#### EXERCISE DATA ####

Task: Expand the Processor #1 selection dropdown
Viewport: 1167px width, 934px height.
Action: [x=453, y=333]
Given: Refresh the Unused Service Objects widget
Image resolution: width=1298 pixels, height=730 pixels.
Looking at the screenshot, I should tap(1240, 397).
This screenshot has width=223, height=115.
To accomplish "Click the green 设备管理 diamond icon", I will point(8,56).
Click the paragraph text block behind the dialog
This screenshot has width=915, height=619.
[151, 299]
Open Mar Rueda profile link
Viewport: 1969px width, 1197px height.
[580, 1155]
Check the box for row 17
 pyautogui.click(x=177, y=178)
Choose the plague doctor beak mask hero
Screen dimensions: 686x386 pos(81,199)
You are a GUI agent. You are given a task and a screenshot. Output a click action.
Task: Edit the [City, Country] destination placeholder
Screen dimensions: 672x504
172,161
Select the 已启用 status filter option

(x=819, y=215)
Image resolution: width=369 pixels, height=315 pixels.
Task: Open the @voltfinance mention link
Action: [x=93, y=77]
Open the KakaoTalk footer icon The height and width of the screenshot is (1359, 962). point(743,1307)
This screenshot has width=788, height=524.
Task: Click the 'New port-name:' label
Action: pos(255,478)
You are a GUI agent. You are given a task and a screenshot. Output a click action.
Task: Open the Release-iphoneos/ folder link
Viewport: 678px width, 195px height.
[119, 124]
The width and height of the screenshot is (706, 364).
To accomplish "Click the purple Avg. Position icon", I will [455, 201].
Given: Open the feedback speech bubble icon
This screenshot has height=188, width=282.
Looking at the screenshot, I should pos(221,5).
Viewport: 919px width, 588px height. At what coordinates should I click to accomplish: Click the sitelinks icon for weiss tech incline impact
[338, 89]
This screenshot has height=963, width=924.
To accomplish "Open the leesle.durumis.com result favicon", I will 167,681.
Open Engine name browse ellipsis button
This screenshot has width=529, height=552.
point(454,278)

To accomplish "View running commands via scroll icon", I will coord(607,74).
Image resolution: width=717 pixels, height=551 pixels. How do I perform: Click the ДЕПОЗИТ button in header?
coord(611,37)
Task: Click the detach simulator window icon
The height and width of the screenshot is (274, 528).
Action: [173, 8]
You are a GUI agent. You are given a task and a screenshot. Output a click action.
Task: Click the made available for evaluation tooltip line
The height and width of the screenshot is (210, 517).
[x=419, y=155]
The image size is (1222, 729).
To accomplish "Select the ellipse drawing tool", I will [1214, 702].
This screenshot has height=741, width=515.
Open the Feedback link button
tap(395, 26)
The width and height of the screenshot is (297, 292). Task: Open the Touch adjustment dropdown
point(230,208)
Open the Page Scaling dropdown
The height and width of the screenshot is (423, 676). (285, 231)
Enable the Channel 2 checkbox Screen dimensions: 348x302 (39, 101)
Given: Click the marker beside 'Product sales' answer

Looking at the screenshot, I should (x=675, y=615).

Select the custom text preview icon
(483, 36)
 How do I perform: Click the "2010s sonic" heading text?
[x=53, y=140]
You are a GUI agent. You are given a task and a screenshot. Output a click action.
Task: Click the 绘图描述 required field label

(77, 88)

####

ASSIGNMENT:
All records are to be restated exactly, from the first line to the last line.

SOLUTION TO THE PROBLEM:
Task: Expand the Processor #1 selection dropdown
Viewport: 1167px width, 934px height.
Action: [x=453, y=333]
Given: Refresh the Unused Service Objects widget
Image resolution: width=1298 pixels, height=730 pixels.
Looking at the screenshot, I should tap(1240, 397).
This screenshot has width=223, height=115.
To accomplish "Click the green 设备管理 diamond icon", I will point(8,56).
Click the paragraph text block behind the dialog
This screenshot has width=915, height=619.
[151, 299]
Open Mar Rueda profile link
Viewport: 1969px width, 1197px height.
[580, 1155]
Check the box for row 17
 pyautogui.click(x=177, y=178)
Choose the plague doctor beak mask hero
Screen dimensions: 686x386 pos(81,199)
You are a GUI agent. You are given a task and a screenshot. Output a click action.
Task: Edit the [City, Country] destination placeholder
Screen dimensions: 672x504
172,161
Select the 已启用 status filter option

(x=819, y=215)
Image resolution: width=369 pixels, height=315 pixels.
Task: Open the @voltfinance mention link
Action: [x=93, y=77]
Open the KakaoTalk footer icon The height and width of the screenshot is (1359, 962). point(743,1307)
This screenshot has width=788, height=524.
Task: Click the 'New port-name:' label
Action: pos(255,478)
You are a GUI agent. You are given a task and a screenshot. Output a click action.
Task: Open the Release-iphoneos/ folder link
Viewport: 678px width, 195px height.
[119, 124]
The width and height of the screenshot is (706, 364).
To accomplish "Click the purple Avg. Position icon", I will [455, 201].
Given: Open the feedback speech bubble icon
This screenshot has height=188, width=282.
Looking at the screenshot, I should pos(221,5).
Viewport: 919px width, 588px height. At what coordinates should I click to accomplish: Click the sitelinks icon for weiss tech incline impact
[338, 89]
This screenshot has height=963, width=924.
To accomplish "Open the leesle.durumis.com result favicon", I will 167,681.
Open Engine name browse ellipsis button
This screenshot has width=529, height=552.
point(454,278)

To accomplish "View running commands via scroll icon", I will coord(607,74).
Image resolution: width=717 pixels, height=551 pixels. How do I perform: Click the ДЕПОЗИТ button in header?
coord(611,37)
Task: Click the detach simulator window icon
The height and width of the screenshot is (274, 528).
Action: [173, 8]
You are a GUI agent. You are given a task and a screenshot. Output a click action.
Task: Click the made available for evaluation tooltip line
The height and width of the screenshot is (210, 517).
[x=419, y=155]
The image size is (1222, 729).
To accomplish "Select the ellipse drawing tool", I will [1214, 702].
This screenshot has height=741, width=515.
Open the Feedback link button
tap(395, 26)
The width and height of the screenshot is (297, 292). Task: Open the Touch adjustment dropdown
point(230,208)
Open the Page Scaling dropdown
The height and width of the screenshot is (423, 676). (285, 231)
Enable the Channel 2 checkbox Screen dimensions: 348x302 (39, 101)
Given: Click the marker beside 'Product sales' answer

Looking at the screenshot, I should (x=675, y=615).

Select the custom text preview icon
(483, 36)
 How do I perform: Click the "2010s sonic" heading text?
[x=53, y=140]
You are a GUI agent. You are given a task and a screenshot. Output a click action.
Task: Click the 绘图描述 required field label

(77, 88)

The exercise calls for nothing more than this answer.